TASK ▸
Reproduce every item below character for character, and leave out the picture.

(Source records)

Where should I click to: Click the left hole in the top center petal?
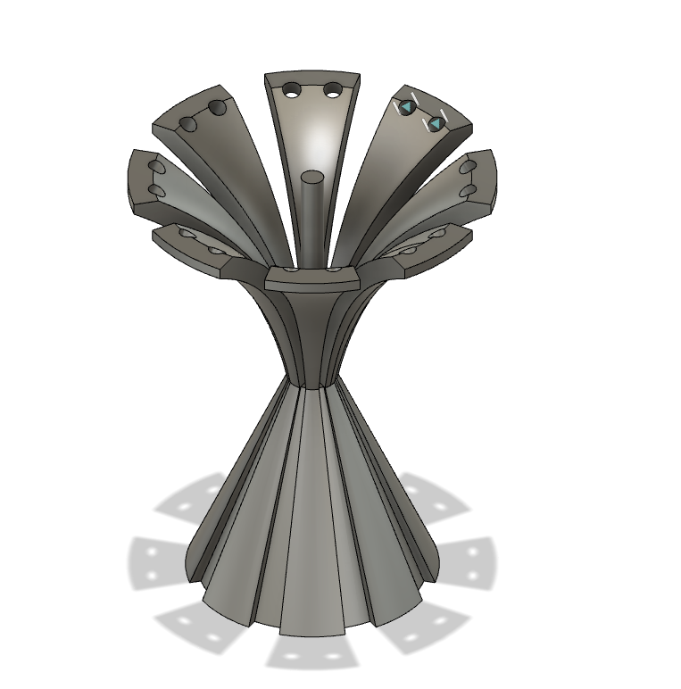pyautogui.click(x=292, y=88)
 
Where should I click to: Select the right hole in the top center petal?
pyautogui.click(x=333, y=89)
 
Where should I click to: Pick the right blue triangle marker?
pyautogui.click(x=436, y=123)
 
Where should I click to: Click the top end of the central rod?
pyautogui.click(x=312, y=178)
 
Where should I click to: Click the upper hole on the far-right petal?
pyautogui.click(x=468, y=167)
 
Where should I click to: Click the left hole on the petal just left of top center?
pyautogui.click(x=188, y=124)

EXERCISE OUTPUT ▸
Where should I click to: Click the left hole in the top center petal?
pyautogui.click(x=292, y=88)
 
Where should I click to: Select the right hole in the top center petal?
pyautogui.click(x=333, y=89)
 
Where should I click to: Pick the right blue triangle marker?
pyautogui.click(x=436, y=123)
 
Where should I click to: Click the top end of the central rod?
pyautogui.click(x=312, y=178)
 
Where should I click to: Click the upper hole on the far-right petal?
pyautogui.click(x=468, y=167)
 
Where should I click to: Click the left hole on the petal just left of top center?
pyautogui.click(x=188, y=124)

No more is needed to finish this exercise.